An open letter to the government of Alberta — advocates, get writing!

I am appalled at the decision to shut down Michener Centre and wonder, yet again, if real (experienced) foresight has gone into this huge move. Rarely have the people making these decisions worked on the front lines in their departments, and it just goes to show yet again, the rashness that becomes us as a result of greedy government.

As someone who has worked in the disability field (group homes, day programs, schools, etc.), I can tell you that ultimately it will be the residents who suffer.

One of the justifications for the closing of Michener is that it will move the residents away from an institution-like setting. While agreed, Michener doesn’t have the best history (my grandparents who were Dutch immigrants in the early 1950s worked there as aides, and a large portion of an ethics class in my Disability Studies program at Mount Royal College dealt with the inhumane treatment of individuals in these early facilities — namely Michener), obviously this is not what’s been going on for say the last 40 to 50 years, nor do any of the residents or their families feel as though they or their loved ones are living in an institution.

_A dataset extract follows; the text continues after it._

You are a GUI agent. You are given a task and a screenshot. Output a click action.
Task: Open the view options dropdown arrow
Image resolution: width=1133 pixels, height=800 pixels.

If you walk into Michener, you would find a progressive facility that offers many different options to those with disabilities. I’m shocked that the government would even use the term. To use this as a means of turning it into a “positive” makes our province sound barbaric, that we haven’t long been rid of any sort of practices that encourage isolation.

Michener is functioning as a home for over 100 persons with disabilities, who, are free to (and do) enjoy life and with the help of their staff are encouraged to do so to their fullest. As with any residential setting, if there are issues, they are dealt with in a constructive manner. If the government had any sympathy to the abuse, mistreatment and inequality that persons with disabilities faced in institutions, I would have hoped that they would not use this as the main point as to the “why” of closing Michener.

Moving these people out of where they’re comfortable and have routine will be catastrophic. While I mentioned that I worked in the field (for over six years, I’m now 28), I am now employed at a car dealership as a bookkeeper. Why? Because the wages earned by those who have the patience/passion and skills to assist those with disabilities is not only disgraceful, but for individuals such as myself who require insulin (or any expensive prescriptions) and all the other medical supplies that come with Type 1 diabetes, it was a matter of my health versus doing what I love to, and am meant to do!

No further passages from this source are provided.